The recently solved crystal structure of 1 bound to PP-1 has revealed critical determinants for PP-1 binding by the diacid form of 1.10 Among these, the C3′ OH moiety forms an H-bond with the amide NH of Val250. Previous studies showing C3′ epi-TTM to be ~1000 fold less effective at PP-1 inhibition than 1 have shown the clear importance C3′ stereochemistry but not necessarily its mere presence.8 Hence, production of 3 permitted us to examine this issue. We evaluated the cytotoxicity of 1 and 3–5 against A549 lung adenocarcinoma, Du145 colon carcinoma, HT29 colon adenocarcinoma and MCF7 breast carcinoma cell lines (Table 1). Additionally, we evaluated the activity of 1 and its congeners as inhibitors of PP-1 and PP-2A (Table 2).
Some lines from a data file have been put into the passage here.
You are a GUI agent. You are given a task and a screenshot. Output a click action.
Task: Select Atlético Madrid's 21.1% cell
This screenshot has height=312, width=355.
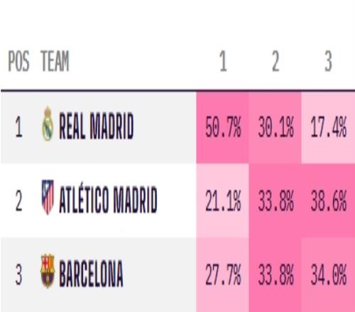(x=223, y=201)
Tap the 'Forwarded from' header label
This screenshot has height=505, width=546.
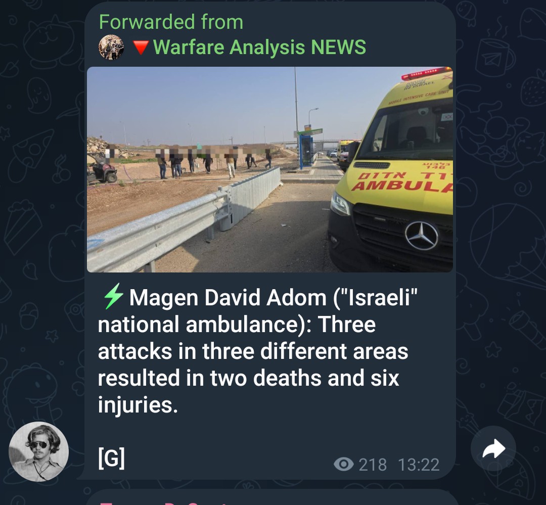171,22
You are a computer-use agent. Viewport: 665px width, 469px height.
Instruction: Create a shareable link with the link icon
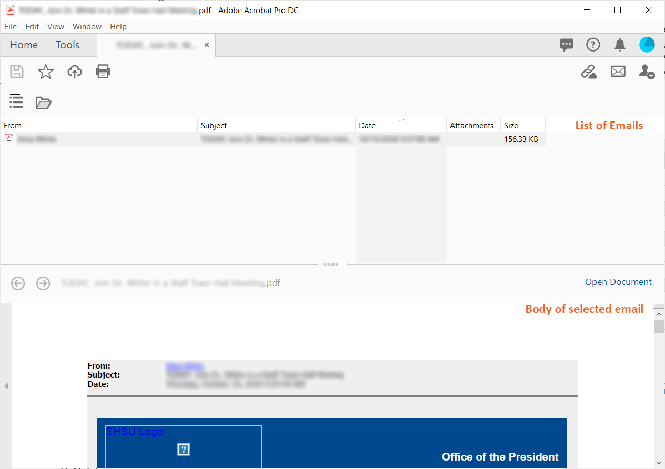(x=589, y=72)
The results of cytotoxicity and PP inhibition assays for 1, 3, 4, and 5 shed new insight into the relationship of PP inhibition to cell killing capacity for these compounds. All 3′-deshydroxy TTM analogs were found to be approximately one order of magnitude less cytotoxic than 1 (Table 1) invoking the clear significance of the C3′ OH moiety. Consistent with previous reports, 1 was much more effective at inhibiting PP-1 than PP-2A (Table 2) and did so at low nM concentrations.1,2,8 More surprising was that all three 3′-deshydroxy analogs are very poor inhibitors of both PPs. PP-1 could be inhibited by 3–5 but with IC50 values 1000-fold higher than for 1, consistent with earlier studies of C3′ epi-TTM.8
The significantly greater impact of C3′ OH removal upon PP inhibition than on cytotoxicity, relative to 1, makes clear that PP inhibition is not the sole means by which TTM exerts antitumor activity. This is consistent with previous reports of apoptosis induction by 1, which is independent of PP inhibition and relies on structural determinants separate from those needed for PP inhibition.4 This realization and our full knowledge of the ttm biosynthetic gene cluster11 provides a framework for future biosynthetic and mechanistic studies of 1.
We thank the Analytical Instrumentation Center of the School of Pharmacy, UW-Madison for support in obtaining MS and NMR data. This work is supported in part by NIH grants CA113297.